**ACTIVITY**
A single number is the answer here: the count of lines in the records below in which the word "will" appears.

**INPUT DATA**

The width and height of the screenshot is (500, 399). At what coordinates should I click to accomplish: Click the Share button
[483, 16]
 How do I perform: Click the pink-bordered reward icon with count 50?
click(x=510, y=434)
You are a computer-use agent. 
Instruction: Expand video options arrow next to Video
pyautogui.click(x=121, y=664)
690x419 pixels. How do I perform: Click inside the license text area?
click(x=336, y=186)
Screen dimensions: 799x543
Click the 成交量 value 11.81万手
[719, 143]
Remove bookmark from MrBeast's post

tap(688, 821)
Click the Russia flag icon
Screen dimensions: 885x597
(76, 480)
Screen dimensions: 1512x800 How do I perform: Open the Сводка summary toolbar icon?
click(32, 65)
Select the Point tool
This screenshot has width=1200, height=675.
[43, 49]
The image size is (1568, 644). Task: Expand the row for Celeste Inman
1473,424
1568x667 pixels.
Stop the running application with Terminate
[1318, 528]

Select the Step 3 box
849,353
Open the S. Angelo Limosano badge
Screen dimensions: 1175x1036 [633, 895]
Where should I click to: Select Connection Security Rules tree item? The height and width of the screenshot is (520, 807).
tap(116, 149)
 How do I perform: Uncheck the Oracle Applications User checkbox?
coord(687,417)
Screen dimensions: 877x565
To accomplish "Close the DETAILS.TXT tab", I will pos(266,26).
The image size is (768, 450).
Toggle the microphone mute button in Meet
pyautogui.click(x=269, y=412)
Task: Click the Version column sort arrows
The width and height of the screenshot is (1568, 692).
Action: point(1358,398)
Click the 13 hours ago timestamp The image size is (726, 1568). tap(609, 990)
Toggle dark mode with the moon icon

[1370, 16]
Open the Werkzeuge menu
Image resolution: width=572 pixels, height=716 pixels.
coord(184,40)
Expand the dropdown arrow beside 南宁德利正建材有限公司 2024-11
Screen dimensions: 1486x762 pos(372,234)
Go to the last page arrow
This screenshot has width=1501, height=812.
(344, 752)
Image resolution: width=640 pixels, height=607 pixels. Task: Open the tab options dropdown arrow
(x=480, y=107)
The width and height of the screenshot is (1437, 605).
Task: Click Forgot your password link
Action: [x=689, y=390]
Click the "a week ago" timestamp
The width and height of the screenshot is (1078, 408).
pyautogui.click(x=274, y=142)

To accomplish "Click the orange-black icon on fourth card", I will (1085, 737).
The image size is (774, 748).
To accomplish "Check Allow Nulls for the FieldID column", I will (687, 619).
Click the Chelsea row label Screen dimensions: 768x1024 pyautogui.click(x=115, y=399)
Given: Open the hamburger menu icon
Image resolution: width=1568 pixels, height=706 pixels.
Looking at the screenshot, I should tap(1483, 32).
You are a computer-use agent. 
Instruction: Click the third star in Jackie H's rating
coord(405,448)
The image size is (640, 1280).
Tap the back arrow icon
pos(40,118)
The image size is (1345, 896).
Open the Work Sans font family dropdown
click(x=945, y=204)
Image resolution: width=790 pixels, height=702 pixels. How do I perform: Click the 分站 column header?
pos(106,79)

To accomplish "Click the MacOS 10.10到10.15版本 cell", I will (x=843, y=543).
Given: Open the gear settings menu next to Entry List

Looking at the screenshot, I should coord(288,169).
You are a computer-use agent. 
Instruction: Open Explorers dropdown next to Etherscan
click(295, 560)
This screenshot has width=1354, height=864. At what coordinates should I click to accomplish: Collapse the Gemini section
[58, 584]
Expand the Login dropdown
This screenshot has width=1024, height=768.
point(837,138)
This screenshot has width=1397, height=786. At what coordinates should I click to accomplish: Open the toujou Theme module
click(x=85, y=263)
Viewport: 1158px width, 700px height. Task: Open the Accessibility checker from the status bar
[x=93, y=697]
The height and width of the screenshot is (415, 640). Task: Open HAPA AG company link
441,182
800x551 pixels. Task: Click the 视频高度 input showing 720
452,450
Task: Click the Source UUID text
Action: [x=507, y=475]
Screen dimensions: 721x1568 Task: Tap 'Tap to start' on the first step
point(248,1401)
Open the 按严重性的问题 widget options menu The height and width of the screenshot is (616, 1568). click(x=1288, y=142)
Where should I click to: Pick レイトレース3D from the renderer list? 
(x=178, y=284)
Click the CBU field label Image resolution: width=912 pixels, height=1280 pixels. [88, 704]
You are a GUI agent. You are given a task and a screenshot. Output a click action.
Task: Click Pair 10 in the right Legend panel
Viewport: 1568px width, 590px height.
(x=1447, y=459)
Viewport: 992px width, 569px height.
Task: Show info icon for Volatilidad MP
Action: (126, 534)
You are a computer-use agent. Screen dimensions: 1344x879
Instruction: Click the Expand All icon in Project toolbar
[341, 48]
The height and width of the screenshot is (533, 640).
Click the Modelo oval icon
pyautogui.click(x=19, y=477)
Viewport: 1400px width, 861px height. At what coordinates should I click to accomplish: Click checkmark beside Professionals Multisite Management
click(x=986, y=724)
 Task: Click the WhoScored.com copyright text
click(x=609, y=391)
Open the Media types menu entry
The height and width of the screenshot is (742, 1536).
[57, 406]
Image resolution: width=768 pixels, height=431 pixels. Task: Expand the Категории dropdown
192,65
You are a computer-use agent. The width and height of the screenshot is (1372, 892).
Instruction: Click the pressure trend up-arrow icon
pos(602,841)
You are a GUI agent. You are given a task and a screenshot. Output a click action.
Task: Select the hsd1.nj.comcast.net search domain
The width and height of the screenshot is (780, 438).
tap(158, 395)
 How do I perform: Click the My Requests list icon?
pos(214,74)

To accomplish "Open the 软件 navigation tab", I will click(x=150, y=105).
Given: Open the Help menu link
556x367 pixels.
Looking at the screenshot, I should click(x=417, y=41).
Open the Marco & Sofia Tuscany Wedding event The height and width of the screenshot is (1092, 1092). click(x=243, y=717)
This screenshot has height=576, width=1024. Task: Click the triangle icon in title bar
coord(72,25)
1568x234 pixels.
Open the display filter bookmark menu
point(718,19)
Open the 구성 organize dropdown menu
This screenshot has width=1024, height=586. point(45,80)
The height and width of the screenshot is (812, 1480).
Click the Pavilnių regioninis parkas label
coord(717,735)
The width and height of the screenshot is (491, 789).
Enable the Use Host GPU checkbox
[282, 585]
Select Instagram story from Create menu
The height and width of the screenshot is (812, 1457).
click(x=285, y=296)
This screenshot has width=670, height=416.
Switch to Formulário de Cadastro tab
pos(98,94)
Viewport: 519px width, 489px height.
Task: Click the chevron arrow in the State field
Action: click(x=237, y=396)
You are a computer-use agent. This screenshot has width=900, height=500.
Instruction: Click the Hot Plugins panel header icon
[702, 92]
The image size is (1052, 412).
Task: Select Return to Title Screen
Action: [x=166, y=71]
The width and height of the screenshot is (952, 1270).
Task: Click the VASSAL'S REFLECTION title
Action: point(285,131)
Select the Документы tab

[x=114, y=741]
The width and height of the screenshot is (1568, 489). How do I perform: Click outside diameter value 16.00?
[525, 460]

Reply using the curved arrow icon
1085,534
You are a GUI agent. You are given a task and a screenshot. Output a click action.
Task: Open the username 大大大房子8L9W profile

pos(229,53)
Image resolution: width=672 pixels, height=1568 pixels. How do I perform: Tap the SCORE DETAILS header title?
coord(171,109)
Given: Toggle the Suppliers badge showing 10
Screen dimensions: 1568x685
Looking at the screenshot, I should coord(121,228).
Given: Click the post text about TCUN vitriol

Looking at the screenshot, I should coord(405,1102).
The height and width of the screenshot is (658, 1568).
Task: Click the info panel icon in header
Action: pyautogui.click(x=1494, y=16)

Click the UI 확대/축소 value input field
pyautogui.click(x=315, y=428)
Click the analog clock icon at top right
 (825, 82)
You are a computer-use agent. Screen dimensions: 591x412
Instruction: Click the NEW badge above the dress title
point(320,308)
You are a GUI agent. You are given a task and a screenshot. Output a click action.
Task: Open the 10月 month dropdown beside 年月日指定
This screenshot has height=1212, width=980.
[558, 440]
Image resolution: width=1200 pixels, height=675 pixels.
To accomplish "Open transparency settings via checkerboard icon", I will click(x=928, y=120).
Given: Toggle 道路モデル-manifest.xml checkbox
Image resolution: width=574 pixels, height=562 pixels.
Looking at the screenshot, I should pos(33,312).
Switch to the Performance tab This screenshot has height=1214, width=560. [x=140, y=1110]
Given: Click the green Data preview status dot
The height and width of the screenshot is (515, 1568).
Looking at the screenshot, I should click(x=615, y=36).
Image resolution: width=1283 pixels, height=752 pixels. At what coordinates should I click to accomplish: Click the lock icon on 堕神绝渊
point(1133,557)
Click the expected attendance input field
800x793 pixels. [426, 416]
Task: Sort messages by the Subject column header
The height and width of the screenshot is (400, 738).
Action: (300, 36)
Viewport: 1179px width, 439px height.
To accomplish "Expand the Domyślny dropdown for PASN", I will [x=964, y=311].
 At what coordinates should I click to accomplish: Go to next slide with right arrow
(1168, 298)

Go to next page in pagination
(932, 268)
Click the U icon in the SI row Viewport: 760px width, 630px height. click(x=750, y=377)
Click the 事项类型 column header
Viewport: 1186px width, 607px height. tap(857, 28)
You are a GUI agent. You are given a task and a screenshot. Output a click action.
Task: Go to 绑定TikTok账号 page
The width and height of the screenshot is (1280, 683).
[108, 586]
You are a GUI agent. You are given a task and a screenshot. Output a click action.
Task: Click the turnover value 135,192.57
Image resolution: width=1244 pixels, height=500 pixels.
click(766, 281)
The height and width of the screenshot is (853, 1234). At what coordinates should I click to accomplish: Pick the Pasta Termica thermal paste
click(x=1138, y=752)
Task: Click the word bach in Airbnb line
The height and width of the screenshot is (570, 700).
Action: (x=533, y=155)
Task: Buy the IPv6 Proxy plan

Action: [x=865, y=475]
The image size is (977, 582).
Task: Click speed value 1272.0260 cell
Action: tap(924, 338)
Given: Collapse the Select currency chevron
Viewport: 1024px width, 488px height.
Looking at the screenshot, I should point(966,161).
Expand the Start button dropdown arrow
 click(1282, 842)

**ANSWER TO THIS PROBLEM**
7